Lepenski Vir is the product of discovery of Dragoslav Srejovic, a professor who was involved in the excavation project which was undertaken because of the development of an artificial lake (Djardap). The professor not only discovered the site, but also explored and researched the artefacts found during the continued excavations.

This discovery took place on August 30, 1960, on the lot that is said to have been owned by a farmer, Manojlo Milošević.

Following the discovery, the very first excavation was conducted five years later, and in 1966, the site was regarded as Yugoslavia’s cultural monument. Continued excavations led to a further discovery of Mesolithic sculptures in 1967. The excavations, however, came to an end in 1971 when the site was relocated to a more raised position to prevent flooding that would result from an artificial lake (Đerdap Lake) which had just been formed from the construction of a hydroelectric power station. It now enjoys protection from the Republic of Serbia.

The location of the site is on the right side of the Danube riverbank and within the Iron Gates Gorge.
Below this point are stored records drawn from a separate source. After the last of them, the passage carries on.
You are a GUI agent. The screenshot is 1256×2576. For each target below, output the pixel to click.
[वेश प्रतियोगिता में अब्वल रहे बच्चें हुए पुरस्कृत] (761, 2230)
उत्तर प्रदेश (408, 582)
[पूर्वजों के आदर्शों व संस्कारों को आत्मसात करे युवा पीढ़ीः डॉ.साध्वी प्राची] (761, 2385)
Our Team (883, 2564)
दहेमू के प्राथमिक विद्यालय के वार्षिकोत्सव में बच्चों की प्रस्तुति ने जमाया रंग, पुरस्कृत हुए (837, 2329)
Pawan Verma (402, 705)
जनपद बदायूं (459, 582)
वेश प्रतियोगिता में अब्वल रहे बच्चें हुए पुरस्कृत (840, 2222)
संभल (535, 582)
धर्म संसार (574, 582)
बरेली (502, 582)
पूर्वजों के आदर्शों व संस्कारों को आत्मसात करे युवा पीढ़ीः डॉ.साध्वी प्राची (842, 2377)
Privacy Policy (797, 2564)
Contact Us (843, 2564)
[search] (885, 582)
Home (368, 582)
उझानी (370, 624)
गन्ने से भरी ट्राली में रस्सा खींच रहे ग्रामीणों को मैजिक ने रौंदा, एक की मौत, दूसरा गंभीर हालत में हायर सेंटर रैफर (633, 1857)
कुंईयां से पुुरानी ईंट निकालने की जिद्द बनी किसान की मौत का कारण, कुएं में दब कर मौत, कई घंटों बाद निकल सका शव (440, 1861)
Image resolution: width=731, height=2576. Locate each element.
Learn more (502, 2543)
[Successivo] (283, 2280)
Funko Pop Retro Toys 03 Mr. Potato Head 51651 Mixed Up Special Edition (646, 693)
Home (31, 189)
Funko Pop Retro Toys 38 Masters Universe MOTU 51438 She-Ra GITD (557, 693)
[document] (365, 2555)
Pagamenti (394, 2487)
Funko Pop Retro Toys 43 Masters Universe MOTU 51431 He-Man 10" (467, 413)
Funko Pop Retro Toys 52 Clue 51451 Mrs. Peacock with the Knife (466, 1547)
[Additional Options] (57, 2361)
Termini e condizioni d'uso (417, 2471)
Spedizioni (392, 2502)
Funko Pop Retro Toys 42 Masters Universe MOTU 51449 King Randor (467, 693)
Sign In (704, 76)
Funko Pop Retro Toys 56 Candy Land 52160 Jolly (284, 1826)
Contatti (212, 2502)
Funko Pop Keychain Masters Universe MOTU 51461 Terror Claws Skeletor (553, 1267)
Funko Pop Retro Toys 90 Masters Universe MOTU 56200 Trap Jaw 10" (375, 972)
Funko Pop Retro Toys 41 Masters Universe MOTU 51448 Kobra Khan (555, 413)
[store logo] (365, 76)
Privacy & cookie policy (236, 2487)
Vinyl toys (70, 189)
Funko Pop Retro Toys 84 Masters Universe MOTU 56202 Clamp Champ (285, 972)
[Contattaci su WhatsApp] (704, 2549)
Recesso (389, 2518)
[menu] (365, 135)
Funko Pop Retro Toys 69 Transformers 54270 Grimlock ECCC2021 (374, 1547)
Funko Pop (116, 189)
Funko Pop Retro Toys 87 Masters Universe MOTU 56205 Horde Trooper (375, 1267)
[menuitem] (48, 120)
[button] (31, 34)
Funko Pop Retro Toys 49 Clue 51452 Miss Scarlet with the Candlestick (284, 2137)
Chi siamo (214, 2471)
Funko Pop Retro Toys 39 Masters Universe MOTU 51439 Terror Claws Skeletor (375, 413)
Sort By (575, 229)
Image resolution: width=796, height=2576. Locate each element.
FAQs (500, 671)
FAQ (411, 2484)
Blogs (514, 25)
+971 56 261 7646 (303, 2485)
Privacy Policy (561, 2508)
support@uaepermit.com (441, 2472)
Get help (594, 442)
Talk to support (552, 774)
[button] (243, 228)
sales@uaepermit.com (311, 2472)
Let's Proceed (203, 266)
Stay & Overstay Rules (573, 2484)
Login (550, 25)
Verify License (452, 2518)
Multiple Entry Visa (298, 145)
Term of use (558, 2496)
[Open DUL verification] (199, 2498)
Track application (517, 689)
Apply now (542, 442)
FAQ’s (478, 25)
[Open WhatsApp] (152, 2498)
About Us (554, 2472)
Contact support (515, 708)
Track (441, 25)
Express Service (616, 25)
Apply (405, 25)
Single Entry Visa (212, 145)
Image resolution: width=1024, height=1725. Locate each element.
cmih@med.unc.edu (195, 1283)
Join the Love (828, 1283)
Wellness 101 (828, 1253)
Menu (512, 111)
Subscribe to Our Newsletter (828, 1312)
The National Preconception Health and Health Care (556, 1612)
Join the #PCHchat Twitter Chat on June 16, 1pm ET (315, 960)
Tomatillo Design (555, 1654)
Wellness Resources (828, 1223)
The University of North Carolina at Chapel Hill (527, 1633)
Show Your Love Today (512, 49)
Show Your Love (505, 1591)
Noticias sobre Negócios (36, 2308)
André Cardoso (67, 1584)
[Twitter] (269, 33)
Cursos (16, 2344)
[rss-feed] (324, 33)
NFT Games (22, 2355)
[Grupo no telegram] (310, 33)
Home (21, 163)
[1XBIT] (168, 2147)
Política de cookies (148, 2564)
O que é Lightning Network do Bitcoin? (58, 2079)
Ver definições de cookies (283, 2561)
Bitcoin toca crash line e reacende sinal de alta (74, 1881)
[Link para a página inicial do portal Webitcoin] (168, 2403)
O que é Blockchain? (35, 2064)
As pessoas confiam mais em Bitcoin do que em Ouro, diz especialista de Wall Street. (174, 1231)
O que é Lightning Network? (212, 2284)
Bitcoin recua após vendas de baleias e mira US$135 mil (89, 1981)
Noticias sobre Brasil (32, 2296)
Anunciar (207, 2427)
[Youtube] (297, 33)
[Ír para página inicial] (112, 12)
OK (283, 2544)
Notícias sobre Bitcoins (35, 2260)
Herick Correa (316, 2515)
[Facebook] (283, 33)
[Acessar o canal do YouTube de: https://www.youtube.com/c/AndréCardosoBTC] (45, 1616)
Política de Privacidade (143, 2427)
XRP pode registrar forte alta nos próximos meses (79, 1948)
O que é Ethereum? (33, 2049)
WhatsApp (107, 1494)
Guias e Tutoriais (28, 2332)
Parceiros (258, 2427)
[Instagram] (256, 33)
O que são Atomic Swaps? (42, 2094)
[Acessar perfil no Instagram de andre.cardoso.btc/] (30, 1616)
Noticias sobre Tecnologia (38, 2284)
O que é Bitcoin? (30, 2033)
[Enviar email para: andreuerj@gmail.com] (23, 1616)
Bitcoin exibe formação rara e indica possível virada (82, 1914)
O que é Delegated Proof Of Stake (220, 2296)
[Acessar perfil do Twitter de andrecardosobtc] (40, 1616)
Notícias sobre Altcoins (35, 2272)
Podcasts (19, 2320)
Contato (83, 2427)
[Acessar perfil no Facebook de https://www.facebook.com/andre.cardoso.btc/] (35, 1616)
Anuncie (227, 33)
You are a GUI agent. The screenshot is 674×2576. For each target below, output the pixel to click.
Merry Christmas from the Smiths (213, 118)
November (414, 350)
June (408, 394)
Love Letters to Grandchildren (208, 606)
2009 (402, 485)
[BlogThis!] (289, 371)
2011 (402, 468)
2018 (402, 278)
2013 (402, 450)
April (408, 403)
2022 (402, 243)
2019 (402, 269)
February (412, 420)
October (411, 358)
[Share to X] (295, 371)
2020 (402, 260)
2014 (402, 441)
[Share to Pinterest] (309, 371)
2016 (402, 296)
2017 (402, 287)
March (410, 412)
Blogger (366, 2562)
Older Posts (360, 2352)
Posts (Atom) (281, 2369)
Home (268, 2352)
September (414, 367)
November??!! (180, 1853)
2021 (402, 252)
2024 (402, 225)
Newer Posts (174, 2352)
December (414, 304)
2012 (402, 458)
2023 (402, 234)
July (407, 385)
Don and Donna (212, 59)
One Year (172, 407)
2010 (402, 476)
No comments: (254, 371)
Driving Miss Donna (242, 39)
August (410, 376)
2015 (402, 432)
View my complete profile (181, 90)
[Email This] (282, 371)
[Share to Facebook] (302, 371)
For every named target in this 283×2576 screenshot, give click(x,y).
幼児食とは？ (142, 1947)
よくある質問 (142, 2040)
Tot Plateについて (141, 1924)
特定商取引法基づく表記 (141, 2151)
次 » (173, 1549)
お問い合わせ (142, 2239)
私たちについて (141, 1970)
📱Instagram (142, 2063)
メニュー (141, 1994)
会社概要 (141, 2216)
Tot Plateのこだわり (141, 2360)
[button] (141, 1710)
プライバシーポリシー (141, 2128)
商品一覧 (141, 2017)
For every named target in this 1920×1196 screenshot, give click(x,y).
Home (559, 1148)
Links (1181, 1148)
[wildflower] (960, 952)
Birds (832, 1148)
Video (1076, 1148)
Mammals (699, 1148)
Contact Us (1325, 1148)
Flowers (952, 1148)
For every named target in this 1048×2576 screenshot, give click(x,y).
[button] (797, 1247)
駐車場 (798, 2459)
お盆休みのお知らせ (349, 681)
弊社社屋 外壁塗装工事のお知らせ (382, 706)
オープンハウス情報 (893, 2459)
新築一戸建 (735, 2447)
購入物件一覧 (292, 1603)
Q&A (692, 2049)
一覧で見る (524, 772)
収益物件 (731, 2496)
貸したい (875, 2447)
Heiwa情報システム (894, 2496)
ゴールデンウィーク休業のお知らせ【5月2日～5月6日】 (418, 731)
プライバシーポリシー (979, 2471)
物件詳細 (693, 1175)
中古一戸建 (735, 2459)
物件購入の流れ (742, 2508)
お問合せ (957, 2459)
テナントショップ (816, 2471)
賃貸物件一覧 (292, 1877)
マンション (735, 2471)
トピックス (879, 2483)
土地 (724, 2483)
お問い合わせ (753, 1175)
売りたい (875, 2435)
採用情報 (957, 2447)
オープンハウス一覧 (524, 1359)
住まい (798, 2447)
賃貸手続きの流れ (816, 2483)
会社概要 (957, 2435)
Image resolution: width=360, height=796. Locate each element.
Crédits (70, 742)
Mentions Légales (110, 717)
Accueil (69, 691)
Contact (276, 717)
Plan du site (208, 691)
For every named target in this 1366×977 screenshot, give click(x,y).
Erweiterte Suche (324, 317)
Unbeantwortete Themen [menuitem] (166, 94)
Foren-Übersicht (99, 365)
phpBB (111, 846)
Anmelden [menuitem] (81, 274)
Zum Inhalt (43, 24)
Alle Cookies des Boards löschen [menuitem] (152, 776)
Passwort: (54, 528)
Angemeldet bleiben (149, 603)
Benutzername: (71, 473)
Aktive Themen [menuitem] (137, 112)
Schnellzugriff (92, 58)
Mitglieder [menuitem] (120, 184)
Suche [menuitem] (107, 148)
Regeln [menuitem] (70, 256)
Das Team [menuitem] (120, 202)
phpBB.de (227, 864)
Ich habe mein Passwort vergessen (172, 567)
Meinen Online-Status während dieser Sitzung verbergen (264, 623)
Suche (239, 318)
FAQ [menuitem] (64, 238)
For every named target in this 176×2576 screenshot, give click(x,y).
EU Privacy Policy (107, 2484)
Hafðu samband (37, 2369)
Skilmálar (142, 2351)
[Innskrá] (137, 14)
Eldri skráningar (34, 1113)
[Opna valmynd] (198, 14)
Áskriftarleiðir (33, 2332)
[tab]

It is composed of a number of archaeological phases, including the Lepenski Vir, Vir Ia-e, Vir II and Vir III. These have emerged due to the excavation of the main site and nearby villages, leading to other important discoveries. Additional sites which have been linked to the Lepenski Vir include Padina, Ikaona, Hajdučka Vodenica, Vlasac, and Kladovska Skela, among others. There are a total of 10 sites.

There has been a discrepancy in the dating of the early settlements. However, data suggest that the commencement could have been from 9500 to 7200 BC. The large gap between the proposed years is because of lack of precision of the hydrocarbon dating which provides only estimates. Other villages were also found to have begun at around 6400 BC and ended at around 4900 BC.